Professional standards legislation involves the capping of civil liability for members of professional groups which apply to have schemes approved by the Professional Standards Council in their respective States or Territories (States). Members can include sole practitioners, firms and large corporations. The cap, which is intended to limit the member's liability in respect of a single claim for economic loss, is provided in exchange for the member undertaking risk management practices, continuing professional development and holding insurance or assets up to the level of the cap. The overarching aim of professional standards schemes and liability caps is to maintain affordable levels of professional indemnity insurance, as well as to improve professional standards and consumer protection.
Professionals are provided with an incentive (capped liability) to lift their standards and better manage their risks. Consumers are intended to benefit from schemes because in the event of a claim, there is a greater prospect that they can fully recover. This is because the professional is required to hold insurance at levels that they otherwise may not have taken out in the absence of a scheme. Any additional risk management undertaken by professionals should help reduce the likelihood of a claim.

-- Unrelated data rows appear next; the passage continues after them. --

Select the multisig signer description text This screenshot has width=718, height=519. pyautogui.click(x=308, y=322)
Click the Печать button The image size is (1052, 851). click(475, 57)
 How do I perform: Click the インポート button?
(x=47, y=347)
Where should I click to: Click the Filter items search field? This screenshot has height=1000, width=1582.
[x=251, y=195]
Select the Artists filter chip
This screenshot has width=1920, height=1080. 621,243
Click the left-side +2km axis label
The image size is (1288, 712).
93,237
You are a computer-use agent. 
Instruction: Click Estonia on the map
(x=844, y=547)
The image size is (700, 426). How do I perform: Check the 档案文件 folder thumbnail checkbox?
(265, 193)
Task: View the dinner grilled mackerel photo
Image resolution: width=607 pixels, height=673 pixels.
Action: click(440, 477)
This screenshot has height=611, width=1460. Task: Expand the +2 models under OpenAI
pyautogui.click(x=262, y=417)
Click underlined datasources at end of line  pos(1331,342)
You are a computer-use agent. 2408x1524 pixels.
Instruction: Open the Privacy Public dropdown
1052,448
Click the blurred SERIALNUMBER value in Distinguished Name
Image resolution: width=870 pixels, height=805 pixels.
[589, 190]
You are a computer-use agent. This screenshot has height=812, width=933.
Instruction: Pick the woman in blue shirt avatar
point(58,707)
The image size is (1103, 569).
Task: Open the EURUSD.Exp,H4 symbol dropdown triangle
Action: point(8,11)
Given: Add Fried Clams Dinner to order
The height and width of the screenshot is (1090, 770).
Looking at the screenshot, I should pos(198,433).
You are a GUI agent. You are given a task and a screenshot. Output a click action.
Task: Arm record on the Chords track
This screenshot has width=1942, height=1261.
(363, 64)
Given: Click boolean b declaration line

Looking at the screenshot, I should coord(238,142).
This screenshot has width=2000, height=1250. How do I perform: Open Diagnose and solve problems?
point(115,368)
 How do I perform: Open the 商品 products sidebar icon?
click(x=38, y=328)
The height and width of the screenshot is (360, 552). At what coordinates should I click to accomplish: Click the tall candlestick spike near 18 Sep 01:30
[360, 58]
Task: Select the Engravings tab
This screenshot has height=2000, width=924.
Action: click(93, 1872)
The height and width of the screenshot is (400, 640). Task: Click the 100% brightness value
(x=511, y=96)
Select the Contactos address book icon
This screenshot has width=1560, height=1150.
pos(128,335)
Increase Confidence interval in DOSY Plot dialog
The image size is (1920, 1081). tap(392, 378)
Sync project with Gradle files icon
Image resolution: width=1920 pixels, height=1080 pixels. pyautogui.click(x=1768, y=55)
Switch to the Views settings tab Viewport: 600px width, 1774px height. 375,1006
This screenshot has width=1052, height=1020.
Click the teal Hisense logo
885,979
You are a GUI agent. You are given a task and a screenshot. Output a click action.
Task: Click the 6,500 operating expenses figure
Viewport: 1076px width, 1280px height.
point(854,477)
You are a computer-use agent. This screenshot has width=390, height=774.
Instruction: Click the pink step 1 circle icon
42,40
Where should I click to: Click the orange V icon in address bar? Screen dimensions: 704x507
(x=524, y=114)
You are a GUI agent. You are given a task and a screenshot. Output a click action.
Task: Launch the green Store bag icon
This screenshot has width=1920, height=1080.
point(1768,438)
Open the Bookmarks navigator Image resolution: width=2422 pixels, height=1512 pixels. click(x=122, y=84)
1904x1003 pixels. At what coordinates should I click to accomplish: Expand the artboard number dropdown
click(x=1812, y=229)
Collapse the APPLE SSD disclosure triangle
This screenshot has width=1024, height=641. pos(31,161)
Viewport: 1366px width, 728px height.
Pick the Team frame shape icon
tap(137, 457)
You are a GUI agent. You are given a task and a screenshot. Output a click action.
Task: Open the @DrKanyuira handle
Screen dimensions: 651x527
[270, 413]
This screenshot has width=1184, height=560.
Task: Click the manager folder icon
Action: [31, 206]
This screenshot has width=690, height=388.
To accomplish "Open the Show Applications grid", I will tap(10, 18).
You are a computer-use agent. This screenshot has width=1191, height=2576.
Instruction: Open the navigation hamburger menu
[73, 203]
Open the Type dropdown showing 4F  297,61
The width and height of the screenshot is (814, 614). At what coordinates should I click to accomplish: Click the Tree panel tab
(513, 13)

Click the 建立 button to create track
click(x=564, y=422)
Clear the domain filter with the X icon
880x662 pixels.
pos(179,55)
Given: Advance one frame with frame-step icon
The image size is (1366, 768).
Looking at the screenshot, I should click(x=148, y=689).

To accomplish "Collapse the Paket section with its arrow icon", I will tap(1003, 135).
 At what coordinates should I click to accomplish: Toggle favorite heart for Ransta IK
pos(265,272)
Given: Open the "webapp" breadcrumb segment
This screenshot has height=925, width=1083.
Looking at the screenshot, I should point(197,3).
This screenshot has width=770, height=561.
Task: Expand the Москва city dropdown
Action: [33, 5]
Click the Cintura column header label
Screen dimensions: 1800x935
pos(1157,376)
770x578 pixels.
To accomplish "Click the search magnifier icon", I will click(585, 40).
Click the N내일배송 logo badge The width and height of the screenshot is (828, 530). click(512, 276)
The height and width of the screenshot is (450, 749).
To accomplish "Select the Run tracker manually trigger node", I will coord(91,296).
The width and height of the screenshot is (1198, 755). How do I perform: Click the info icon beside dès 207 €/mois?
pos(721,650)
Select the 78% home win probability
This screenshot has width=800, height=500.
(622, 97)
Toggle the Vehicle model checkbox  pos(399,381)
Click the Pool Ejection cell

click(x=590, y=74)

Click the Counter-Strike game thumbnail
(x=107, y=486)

Professional standards legislation was first passed in NSW in 1994. Western Australia passed legislation in 1997. However, it was in response to the crisis in the availability and affordability of insurance in 2001-02 that national arrangements for professional standards legislation were implemented, with all remaining States and the Commonwealth passing professional standards legislation. The Commonwealth first prescribed a scheme in 2006 and, in 2007, a scheme outside NSW commenced for the first time.
Civil liability is subject to State legislation. Therefore, each State established a council to assess and approve State scheme applications. Each council has common membership and sits simultaneously, meaning that in a practical sense the councils are identified as one entity, the 'Professional Standards Council'.
Occupational associations make an application to the Council for approval of schemes. Once approved by the Council and gazetted by the relevant State, the Council secretariat requests that the Commonwealth make regulations as required under the Commonwealth's Competition and Consumer Act 2010 (the CCA), Corporations Act 2001 (Corporations Act) and/or Australian Securities and Investments Commission Act 2001 (ASIC Act). This has the effect of limiting liability in accordance with the State scheme for scheme members for misleading and deceptive conduct under sections 18 of the Australian Consumer Law, 1041H of the Corporations Act and/or 12DA of the ASIC Act. Most schemes require prescription under the CCA only, as the scheme members do not carry out work that falls under the Corporations Act or ASIC Act. The purpose of the Commonwealth legislation is to prevent State caps being circumvented by alternative actions.
The size and structure of the cap on liability varies from scheme to scheme. Where scheme members have broadly similar characteristics in terms of the nature of work undertaken and the potential economic loss caused, a flat cap applying to all members of the scheme may be judged to be appropriate. For occupational associations with memberships ranging from sole practitioners to large firms, who undertake work with a similarly wide variety of risks, variable caps that are dependent on firm turnover or fees charged may be applied in order to better reflect the risk profile of each member.
Statement of Compatibility with Human Rights
Prepared in accordance with Part 3 of the Human Rights (Parliamentary Scrutiny) Act 2011
This Legislative Instrument is compatible with the human rights and freedoms recognised or declared in the international instruments listed in section 3 of the Human Rights (Parliamentary Scrutiny) Act 2011.
Overview of the Legislative Instrument
Prescribes the CIRCEA Scheme, prepared by the College of Investigative and Remedial Consulting Engineers Australia, under the Competition and Consumer Regulations 2010.
Human rights implications
This Legislative Instrument does not engage any of the applicable rights or freedoms.
This Legislative Instrument is compatible with human rights as it does not raise any human rights issues.